**WHAT IS REQUIRED**
Going line by line through the data below, how many lines contain the word "third"? Give only the number.

** Opening SUPPLIED INFORMATION block **

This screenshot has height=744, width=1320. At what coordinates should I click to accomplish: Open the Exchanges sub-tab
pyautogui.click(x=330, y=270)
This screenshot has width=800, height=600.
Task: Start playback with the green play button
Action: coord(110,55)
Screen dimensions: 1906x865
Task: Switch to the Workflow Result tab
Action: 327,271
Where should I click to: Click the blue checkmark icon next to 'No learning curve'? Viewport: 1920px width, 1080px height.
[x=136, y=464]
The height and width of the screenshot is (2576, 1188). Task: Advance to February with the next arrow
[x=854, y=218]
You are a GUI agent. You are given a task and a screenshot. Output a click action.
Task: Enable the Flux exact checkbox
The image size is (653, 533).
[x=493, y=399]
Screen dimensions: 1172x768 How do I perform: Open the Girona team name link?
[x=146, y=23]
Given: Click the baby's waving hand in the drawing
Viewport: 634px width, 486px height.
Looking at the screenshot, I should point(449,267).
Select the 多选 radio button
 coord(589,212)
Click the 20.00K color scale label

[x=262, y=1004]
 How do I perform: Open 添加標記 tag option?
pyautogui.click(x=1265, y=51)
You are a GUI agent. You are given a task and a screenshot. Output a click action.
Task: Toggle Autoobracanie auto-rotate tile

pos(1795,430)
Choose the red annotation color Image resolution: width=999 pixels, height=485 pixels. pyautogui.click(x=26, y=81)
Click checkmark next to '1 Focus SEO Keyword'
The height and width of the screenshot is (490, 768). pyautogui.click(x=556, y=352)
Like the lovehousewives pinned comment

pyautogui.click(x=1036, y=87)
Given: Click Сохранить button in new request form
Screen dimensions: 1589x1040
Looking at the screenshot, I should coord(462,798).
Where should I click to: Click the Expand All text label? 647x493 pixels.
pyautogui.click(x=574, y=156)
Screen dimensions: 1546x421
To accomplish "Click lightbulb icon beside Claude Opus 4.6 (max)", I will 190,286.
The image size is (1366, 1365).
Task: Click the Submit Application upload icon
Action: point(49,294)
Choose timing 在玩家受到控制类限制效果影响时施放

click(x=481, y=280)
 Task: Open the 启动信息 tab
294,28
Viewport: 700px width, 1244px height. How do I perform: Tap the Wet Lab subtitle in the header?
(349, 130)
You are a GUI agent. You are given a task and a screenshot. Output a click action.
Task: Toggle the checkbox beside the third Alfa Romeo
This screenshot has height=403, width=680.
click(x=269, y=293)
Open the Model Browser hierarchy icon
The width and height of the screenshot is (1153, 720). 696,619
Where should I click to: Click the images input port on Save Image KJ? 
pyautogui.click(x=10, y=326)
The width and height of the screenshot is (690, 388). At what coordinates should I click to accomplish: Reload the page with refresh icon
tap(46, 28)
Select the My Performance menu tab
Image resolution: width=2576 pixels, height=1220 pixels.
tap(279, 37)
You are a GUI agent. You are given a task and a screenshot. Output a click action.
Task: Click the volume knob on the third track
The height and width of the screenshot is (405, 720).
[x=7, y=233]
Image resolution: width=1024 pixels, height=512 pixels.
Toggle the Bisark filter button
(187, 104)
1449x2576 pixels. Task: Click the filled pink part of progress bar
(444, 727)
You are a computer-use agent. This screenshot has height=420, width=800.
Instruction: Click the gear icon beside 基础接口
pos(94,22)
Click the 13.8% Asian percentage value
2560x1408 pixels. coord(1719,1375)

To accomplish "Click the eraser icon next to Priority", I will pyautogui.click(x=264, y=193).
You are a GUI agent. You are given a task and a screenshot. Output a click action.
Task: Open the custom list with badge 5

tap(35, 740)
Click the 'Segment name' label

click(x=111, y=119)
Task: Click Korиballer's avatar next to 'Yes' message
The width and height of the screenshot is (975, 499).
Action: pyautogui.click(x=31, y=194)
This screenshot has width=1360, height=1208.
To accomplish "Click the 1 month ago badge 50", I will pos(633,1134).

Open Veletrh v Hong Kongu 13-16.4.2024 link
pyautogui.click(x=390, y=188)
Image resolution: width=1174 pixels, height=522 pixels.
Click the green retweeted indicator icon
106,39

** Closing SUPPLIED INFORMATION block **

**RESULT FOR THIS EXERCISE**
2